Study models from before Herbst appliance treatment (T1), immediately after Herbst appliance treatment (T2), immediately after multi-bracket appliance treatment (T3) and at least 12 months after the end of treatment (T4) were evaluated. In addition, en-face photographs from T1 and T4 were assessed. For statistical reasons, data modification (mirroring of values) was performed to have all study models of the SUB group exhibit the Class II relationship on the same side (“right” side). At T1, a Class II molar relationship of at least 0.75 cusp widths was seen in both groups on the right side as well as in the symmetric group on the left side. About 80% of the patients in the subdivision group had a Class I molar relationship on the left side. Due to overcorrection, both groups showed a Class III molar relationship on both sides at T2. At T3, 63.6% of the subdivision group and 77.3% of the symmetric group showed a Class I molar relationship on the right side, while 72.8% of both groups showed a Class I molar relationship on the left side. At T4, 68.3% of the subdivision group and 81.9% of the the symmetric group showed a Class I molar relationship on the right side while this was the case in 68.2% of the subdivision group and 72.7% of the symmetric group on the left side. A Class II canine relationship of at least 0.75 cusp widths existed in both groups on the right side as well as in about 80% of the symmetric group on the left side at T1. About 90% of the subdivision group showed a Class I canine relationship on the left side. At T2, both groups showed a Class III canine relationship due to over-correction. At T3, about 50% of both groups exhibited a Class II canine relationship of 0.25 cusp widths on the right side. Concerning, the left side, there was a clear difference between the groups. While 90% of the subdivision group showed a Class I canine relationship, this was only seen in about 35% of the symmetric group. At T4, more than 45% of both groups showed a stable Class I canine relationship on the right side while more than 75% of the subdivision group and 35% of the symmetric group showed a Class I canine relationship on the left side. The overjet showed a slight difference between the groups at T1 (SUB: 6.3 mm; SYM: 8.0 mm, P ≥ 0.05) and T2 (SUB: -1.6 mm; SYM: 0.0 mm, p <0.05), whereas at T3 (SUB: 2.7 mm; SYM: 2.3 mm) and T4 (SUB: 3.0 mm; SYM: 3.2 mm) no difference was seen.

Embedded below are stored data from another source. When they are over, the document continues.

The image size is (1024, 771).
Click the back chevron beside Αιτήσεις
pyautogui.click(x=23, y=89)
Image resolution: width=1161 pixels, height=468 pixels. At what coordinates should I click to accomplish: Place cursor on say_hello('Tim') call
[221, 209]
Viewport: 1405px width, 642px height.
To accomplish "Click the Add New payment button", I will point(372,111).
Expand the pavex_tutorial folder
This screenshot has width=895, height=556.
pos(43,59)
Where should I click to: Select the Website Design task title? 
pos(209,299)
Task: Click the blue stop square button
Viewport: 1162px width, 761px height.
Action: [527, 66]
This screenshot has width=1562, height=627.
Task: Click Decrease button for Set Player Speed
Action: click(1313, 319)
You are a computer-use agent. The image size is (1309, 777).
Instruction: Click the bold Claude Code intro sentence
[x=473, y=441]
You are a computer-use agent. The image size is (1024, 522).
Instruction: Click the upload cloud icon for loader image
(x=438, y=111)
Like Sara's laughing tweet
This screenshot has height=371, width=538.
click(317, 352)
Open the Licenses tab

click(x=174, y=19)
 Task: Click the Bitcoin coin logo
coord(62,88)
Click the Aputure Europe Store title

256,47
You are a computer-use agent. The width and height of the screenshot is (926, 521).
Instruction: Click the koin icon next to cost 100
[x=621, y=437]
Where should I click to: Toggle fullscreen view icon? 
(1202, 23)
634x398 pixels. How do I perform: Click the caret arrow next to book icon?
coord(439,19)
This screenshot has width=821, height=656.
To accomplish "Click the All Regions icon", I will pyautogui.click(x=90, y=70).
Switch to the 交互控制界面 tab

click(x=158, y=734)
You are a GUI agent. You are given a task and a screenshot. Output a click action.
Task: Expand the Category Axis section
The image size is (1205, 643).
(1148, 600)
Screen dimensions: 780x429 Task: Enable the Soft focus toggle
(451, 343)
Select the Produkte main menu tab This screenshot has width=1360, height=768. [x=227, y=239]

The midline shift to the right showed a significant difference between the groups at T1 (SUB: 1.7 mm; SYM: 0.3 mm, p <0.001). However, at T2 (SUB: 1.0 mm; SYM: 0.5 mm), T3 (SUB: 0.4 mm; SYM: 0.4 mm) and T4 (asym: 0.6 mm; sym: 0.3 mm) no difference was seen. For the midline shift to the left left, no group difference was seen at any time (T1 - subdivision: 0.2 mm; symmetric: 0.5 mm; T2 - subdivision: 0.4 mm; symmetric: 0.5 mm; T3 - subdivision: 0.0 mm; symmetric: 0.3 mm; T4 - subdivision: 0.3 mm; symmetric: 0.3 mm). Cheilion line inclination was found to be symmetric in 59% of the subdivision and 76% of the symmetric patients at T1 and, respectively, 65% of the subdivision and 85% of the symmetric patients at T4. Chin position was found to be symmetric in 77% of the subdivision and 67% of the Symmetric patients at T1 and, respectively, 85% of the subdivision and 85% of the symmetric patients at T4.
The results of this study showed that Herbst-Multibracket treatment of Class II subdivision malocclusions proved to similarly successful as treatment of symmetric Class II malocclusions. Good short-term stability of the achieved treatment outcome was observed. However, a slight tendency of Class III molar relationship overcorrection was found in subdivision patients. Asymmetric mandibular advancement affected facial asymmetry neither positively nor negatively.